─── Data to process ───

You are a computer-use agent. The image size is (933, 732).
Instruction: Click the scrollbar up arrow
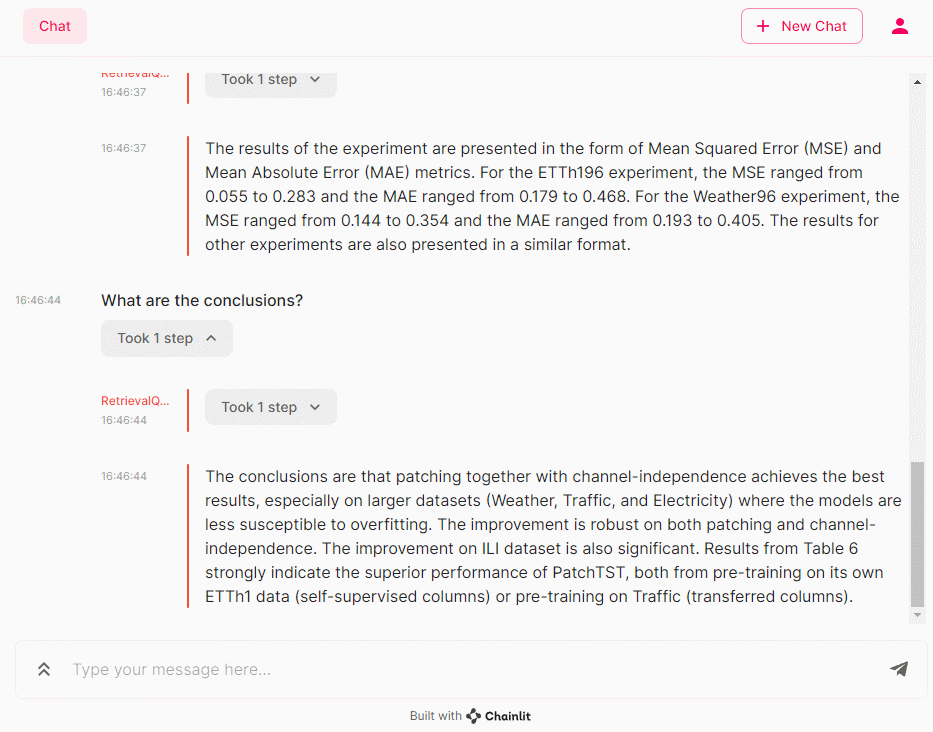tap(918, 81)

───
─── Data to process ───

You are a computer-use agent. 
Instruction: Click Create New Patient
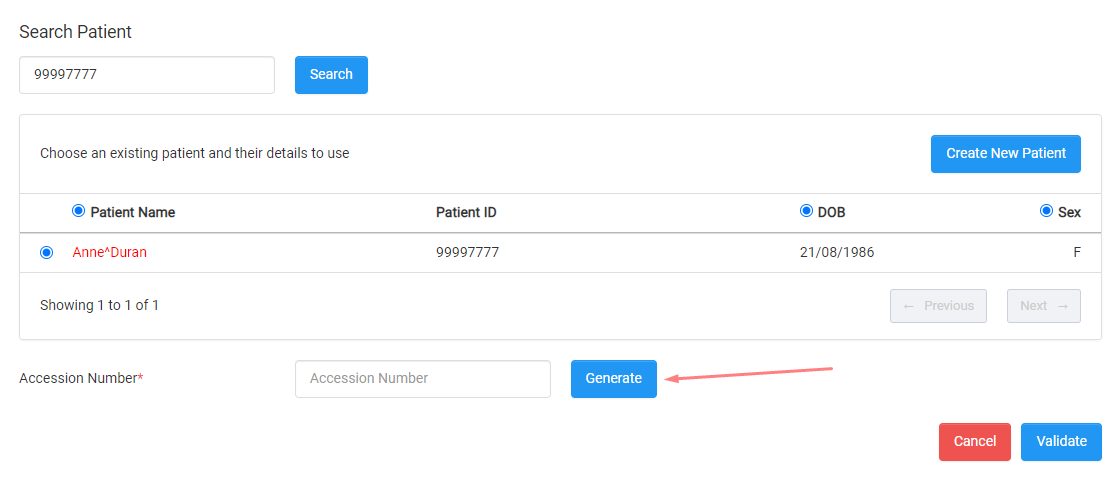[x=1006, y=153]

───

* [Task description] Convert the data starting at the line that contains "You are a computer-use agent. The" and ending at the line that contains "tap(918, 81)" into a Markdown table with the columns Row and Line, one row per line, skipping blank lines. Leave the pictures out.

* [Result]
| Row | Line |
|---|---|
| 1 | You are a computer-use agent. The image size is (933, 732). |
| 2 | Instruction: Click the scrollbar up arrow |
| 3 | tap(918, 81) |